Brandy caught herself wishing for one of those fancy intent detectors while interviewing Jorge Rivera. As it was, her layARs only displayed his heart condition as a pulsing red glow on his left side, and a vaguely yellow aura surrounding his head in a cautionary halo. The rest of the herd glowed green. Brandy hadn’t seen a red come through in months, and even he was part of a secret agency audit. He and a very silent, stoic child tried to enter the country through the family line, but the custody agreement he showed the BSO had a malfunctioning QR code. He got all huffy with the BSO, but upon separating father and child for interviews, the BSO recognized a kidnapping in progress. The agency usually did a kidnap simulation before the summer started. With so many kids off from school, it was easier to sneak them into other countries.
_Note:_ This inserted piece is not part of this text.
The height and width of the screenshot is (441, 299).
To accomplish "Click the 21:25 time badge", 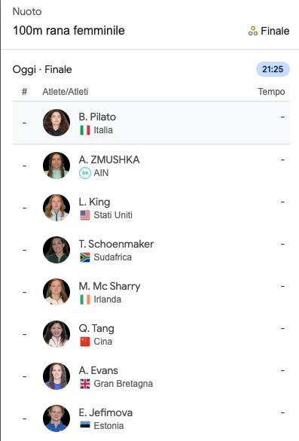I will pos(273,69).
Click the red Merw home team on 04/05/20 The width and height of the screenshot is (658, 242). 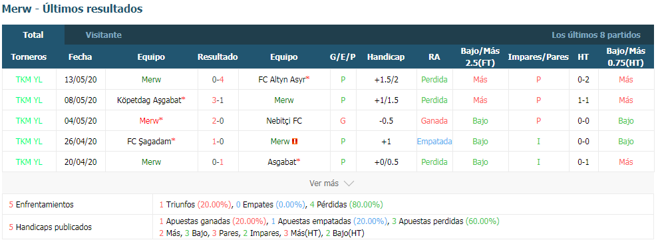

A few weeks later, Brandy saw the kid in a commercial for a local butter chicken chain.
“Can you tell me why you’re visiting Canada today?” she asked, after ascertaining that he didn’t need a Portuguese translator. She blinked three times to obtain additional information on why Rivera was yellow. A tiny countdown appeared in the upper right corner of her glasses.
Rivera seemed not to notice the lights dancing across the surface of her glasses. His smile, the one he had greeted her with, remained in place. “I’m going hiking in Algonquin Park.”
She had to play for time. “Oh? For how long?”
“The whole week.” He lifted what looked like some sort of wizard’s staff. It was a gnarled old piece of wood about six feet long with a bunch of feathers tied to its head with a beaded leather thong. “Got my special walking stick and everything.”
Brandy examined Rivera. He wore a salmon pink polo shirt and pleated khaki trousers, with thick socks under the suede straps of his cork-bottomed sandals. The clothes didn’t make much sense, for a Yellow. Most of them came up to the kiosk with a lot of attitude, and that showed in their clothes, too: big logos, big jewellery, big sunglasses, even indoors. Rivera looked so…tame. Like the Brazilian version of her dad.
Are academic theses allowed to contain prose this entertaining? Even in the humanities I didn’t think that was possible. Shouldn’t you just be talking about your “practice” and condemning things as “problematic”?
Oh, that was my other thesis. 🙂 This one’s my second, and I get to write SF for it!